Il fallait s’attendre de sa part aux apostrophes les plus familiers. Aussi ne fus-je nullement surpris un jour en l’abordant, de m’entendre interpellé en ces termes : « Ah, c’est vous qui endormez le monde !… Eh bien, je voudrais bien vous voir essayer sur moi. Mais j’ai les nerfs solides et je suis sûr d’avance que vous ne réussirez pas ! »
Comme j’étais loin de prétendre endormir n’importe qui, surtout de prime abord, je refusais d’accepter un défi ; mais, en revanche, je me déclarai prêt à satisfaire la curiosité de mon interlocuteur.

Celui-ci eut hâte de me prendre au lot, car je devais dès le lendemain quitter pour plusieurs mois la garnison. Il me fit passer dans son arrière-boutique, et là j’eus vraiment recours aux procédés les plus variés pour provoquer le sommeil. Le faux bossu prétendit ne rien éprouver. Il le déclarait sur un ton de fanfaronnade qui aurait dû éveiller mes soupçons.

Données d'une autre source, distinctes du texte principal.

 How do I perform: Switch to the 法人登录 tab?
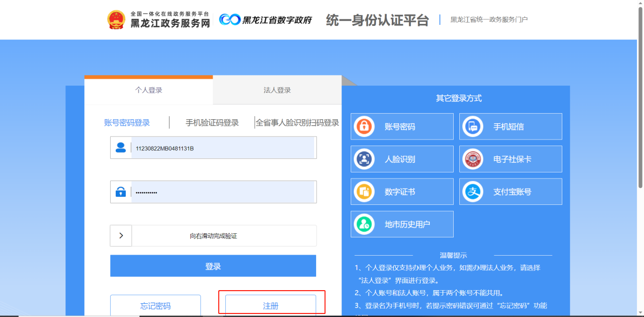click(277, 90)
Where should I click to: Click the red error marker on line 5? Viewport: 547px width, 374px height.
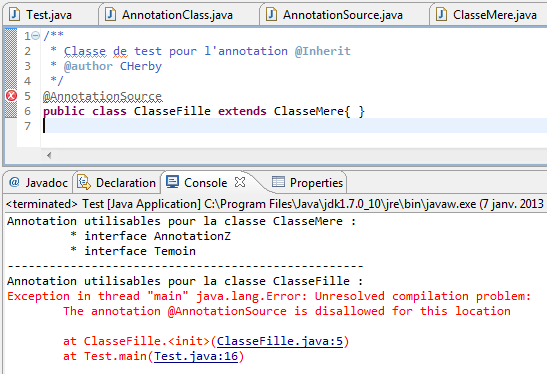(x=11, y=96)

Mais je ne songeais qu’à le « charger » avec toute l’énergie dont j’étais capable, et lorsque, malgré cela, rien ne se produisit, je renonçait à l’entreprise.

Fier de n’avoir pu être entamé, le bossu se mit alors à chanter victoire : « Je vous l’avais bien dit ! Je suis un dur-à-cuire ! J’ai des nerfs autant que vous, je le savais bien ! » Puis il voulut bien faire les choses et m’offrit un petit verre de ce qu’il avait de moins frelaté. Ensuite je regagnais le quartier sans la moindre méfiance.
Lorsque, après une absence prolongée, j’entendis à nouveau parler du bossu, ce fut pour apprendre sa mort. Une affection de poitrine l’avait enlevé trois mois après mon départ.
Mais une réception peu gracieuse m’attendait au bazar de la bossue. A la première emplette qui me mit en sa présence, la veuve me fixa d’un air farouche. Puis sa colère éclata : « Ah, je vous ai bien maudit depuis la dernière fois que je vous ai vu ! »
Et comme je restais interdit, sans parvenir à comprendre en quoi je pouvais avoir offensé cette malheureuse femme, elle reprit sur un ton moins agressif : « Vous souvenez-vous du jour où vous avez essayé d’endormir mon mari ? »
J’avais totalement perdu de vue ce fait, mais alors la mémoire me revint.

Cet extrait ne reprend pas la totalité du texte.